======== Data for analysis ========
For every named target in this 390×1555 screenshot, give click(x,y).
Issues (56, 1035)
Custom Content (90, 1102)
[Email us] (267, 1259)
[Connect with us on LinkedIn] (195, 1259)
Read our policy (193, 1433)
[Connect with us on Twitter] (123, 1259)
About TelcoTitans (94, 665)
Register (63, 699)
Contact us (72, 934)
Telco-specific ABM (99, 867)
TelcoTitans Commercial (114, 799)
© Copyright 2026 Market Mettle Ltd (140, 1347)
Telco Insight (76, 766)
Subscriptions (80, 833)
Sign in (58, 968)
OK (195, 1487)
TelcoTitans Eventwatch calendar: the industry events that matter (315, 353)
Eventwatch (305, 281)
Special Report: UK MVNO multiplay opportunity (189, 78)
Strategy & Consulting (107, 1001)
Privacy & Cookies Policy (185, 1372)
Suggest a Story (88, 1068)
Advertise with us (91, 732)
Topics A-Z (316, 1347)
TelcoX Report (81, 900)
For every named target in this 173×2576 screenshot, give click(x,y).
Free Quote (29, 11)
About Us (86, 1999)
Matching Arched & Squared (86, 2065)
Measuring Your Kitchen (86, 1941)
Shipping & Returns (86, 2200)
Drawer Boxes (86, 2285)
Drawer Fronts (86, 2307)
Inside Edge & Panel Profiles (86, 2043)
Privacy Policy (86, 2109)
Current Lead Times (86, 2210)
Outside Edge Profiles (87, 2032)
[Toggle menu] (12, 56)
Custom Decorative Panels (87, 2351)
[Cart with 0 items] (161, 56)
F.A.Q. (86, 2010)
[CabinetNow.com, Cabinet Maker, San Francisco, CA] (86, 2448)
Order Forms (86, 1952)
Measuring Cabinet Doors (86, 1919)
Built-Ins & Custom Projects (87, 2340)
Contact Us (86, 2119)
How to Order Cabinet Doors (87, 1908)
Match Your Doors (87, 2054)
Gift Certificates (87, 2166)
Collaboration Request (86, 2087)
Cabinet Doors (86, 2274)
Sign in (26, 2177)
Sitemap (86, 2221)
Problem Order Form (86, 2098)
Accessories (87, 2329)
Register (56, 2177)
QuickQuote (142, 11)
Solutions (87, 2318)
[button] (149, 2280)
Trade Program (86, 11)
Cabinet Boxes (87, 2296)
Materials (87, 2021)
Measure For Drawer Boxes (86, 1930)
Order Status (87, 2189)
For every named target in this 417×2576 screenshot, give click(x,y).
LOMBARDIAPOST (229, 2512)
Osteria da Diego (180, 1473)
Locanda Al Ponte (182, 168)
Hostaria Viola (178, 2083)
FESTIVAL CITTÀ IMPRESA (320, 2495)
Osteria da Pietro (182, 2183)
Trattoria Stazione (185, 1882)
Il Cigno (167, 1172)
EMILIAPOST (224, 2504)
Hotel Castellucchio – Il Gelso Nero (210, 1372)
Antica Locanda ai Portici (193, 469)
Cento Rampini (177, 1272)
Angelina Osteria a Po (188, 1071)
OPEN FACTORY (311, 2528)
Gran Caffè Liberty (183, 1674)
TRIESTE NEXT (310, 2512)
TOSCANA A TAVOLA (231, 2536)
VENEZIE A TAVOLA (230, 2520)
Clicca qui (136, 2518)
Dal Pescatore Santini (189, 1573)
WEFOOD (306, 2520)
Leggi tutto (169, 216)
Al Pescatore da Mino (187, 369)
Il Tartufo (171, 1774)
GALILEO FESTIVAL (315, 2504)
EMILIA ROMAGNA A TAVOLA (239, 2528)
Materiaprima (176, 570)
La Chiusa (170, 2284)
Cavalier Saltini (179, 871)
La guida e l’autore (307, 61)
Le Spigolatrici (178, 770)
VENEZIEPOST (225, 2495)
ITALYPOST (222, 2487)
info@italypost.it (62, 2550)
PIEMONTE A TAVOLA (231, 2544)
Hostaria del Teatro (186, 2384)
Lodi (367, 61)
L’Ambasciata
========
_Work required_. Every line from the line containing "Outside Edge Profiles (87, 2032)" through the line containing "Measuring Cabinet Doors (86, 1919)" in the records above must be retyped exactly. Leave out the rest.

_Result_.
Outside Edge Profiles (87, 2032)
[Toggle menu] (12, 56)
Custom Decorative Panels (87, 2351)
[Cart with 0 items] (161, 56)
F.A.Q. (86, 2010)
[CabinetNow.com, Cabinet Maker, San Francisco, CA] (86, 2448)
Order Forms (86, 1952)
Measuring Cabinet Doors (86, 1919)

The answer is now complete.